I was in my late 20s, the same age as my daughter now (Karun, the singer formerly with Camp Mullah), and funnily enough, the same garage-turned-studio that I used is what she's using now to make her music.
What are your most vivid childhood memories?
Sewing machine. There was always one in our house. My mom also did a lot of craftwork. I remember once she made a costume for my sister who was acting as a panther.
She sew the whole costume with a tail and all. When I was about 12, I remember that during the holidays I would accompany her to a shop called Singer shop and there I learnt to do pattern drafting and stitching.
I understood the structure of cut and clothes. So when I went to college it was easier for me. I had my brand at some point, my friends just called it Molly. [Chuckles].
In 1996, we started a shop called African Inspirations to import African prints. I was 30 years then and we were doing great things in fashion when the industry was good.
The 90s and early 2000 were the best time of my life. After that, the industry started collapsing. I focused on my children after closing shop. Later, I started running the school as the designer in the family. [Pause] I haven't designed in a long time.
Were you fearful or anxious when your daughter became famous in her teens?
Maybe now I can say that in hindsight I would have, but I didn't because I realised that it was coming. She has always been very talented but also shy.

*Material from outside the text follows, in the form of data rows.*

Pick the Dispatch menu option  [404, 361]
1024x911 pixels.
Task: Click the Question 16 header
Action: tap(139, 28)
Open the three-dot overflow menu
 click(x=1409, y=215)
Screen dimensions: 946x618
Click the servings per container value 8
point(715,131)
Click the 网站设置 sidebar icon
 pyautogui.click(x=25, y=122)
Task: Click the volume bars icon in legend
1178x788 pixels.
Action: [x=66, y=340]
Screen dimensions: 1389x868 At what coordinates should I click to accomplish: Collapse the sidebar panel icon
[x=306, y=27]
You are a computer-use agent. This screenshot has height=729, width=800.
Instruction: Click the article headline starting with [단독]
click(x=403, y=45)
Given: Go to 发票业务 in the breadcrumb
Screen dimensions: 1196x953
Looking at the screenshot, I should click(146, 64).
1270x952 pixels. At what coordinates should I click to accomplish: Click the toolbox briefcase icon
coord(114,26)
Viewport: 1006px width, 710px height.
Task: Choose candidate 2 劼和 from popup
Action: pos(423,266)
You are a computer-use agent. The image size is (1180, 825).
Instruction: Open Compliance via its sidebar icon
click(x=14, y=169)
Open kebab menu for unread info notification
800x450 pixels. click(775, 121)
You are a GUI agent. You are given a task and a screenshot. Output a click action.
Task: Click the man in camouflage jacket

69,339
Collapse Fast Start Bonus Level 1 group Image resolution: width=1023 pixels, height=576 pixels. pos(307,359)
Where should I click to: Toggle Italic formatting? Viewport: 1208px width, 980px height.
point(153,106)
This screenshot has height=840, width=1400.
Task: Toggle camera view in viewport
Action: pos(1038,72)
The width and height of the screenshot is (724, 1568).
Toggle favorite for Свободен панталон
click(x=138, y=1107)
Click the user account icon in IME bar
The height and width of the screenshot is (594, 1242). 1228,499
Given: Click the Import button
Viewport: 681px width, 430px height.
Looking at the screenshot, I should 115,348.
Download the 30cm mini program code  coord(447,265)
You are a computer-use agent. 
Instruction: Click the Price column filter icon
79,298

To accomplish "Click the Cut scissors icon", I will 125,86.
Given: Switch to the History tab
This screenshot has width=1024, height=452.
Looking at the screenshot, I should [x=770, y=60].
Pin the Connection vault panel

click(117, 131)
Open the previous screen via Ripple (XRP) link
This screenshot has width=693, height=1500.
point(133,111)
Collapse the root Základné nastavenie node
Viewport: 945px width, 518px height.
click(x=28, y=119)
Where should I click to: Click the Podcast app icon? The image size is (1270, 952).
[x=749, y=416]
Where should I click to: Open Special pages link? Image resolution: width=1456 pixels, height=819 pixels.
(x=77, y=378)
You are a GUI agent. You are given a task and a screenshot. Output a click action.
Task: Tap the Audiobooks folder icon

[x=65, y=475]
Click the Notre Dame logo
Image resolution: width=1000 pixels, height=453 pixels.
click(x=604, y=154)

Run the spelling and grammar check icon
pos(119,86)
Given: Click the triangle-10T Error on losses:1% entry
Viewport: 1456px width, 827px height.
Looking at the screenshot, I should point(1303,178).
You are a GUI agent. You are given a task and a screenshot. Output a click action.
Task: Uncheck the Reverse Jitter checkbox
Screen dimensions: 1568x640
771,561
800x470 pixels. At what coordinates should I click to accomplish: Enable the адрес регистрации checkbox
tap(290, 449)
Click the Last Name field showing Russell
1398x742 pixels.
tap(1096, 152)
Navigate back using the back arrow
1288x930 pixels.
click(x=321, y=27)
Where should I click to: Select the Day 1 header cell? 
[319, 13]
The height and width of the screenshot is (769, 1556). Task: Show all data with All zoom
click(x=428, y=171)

Sometimes when you are very talented you find it hard to give it out, you withdraw. Yet others struggle so hard and when they get to that stage they want to shout out to the whole world.
Are there things that you wish you did that perhaps you're considering doing now at this time of your life?
What I wish I didn't do is to get into the business of management. I should have remained on the creative side of the business. So when I joined Evelyn College I should have remained as a creative director, which is why I want to go back. Being on the business side takes away your creativity.
What do you fear for yourself now?
My fear is getting into a mental state where I'm unable to do the creative things I want to do. Look around, a lot of people are going into depression, or anxiety, or early Alzheimer's...
The constant use of computers, the internet, WhatsApp to communicate is not good for the brain. I am lucky to be a creative where I can use my hands for something and that's good for the brain.
Old women crochet, which people say isn't fashionable. But hand-eye coordination is good for the brain as is cooking, gardening, painting, drawing... My mom is still doing handloom weaving and she is almost 80.
She designs for top designers in the US and is called by the government to help with designs.
What has to happen for you to say I've led a fulfilling successful life?
To get up and not have to think of work. To just walk out to the garden. I love trees and plants. But also, you don't know how hard it is to do nothing. I wake up and I'm already doing things.
When I retire, I want to be able to wake up and do things that don't involve work. I'm trying to retire, hand over the directorship, but it comes with responsibility, people you need to pay... So I am learning how to delegate and create.
One of the things I'd like younger people to do, especially running a family business is to learn about governance. We were talking with my husband that we don't practice good governance enough.
Only multinational companies can do that. Employ a CEO to run your company and stay back. It's hard for a company owner. But we need to get there so we can build companies that are independent of us as owners.
How is it working in a family business?
Being a family business you're expected to be there. But I'm thinking 'no you don't have to.' I think it's a very difficult time because we'd want the institution to run itself. How can I push this organisation to run itself without it being about me?
If you were to save one piece of clothing from your burning closet, which one would that be?
I have an African print dress that reaches me just here. [Waist] A little shirt dress. I wear it every other week. I bought it from Designing Africa Collectives. As a fashion designer, I made a conscious decision to start purchasing from local designers. For most of my life, I had made all the clothes that I wore.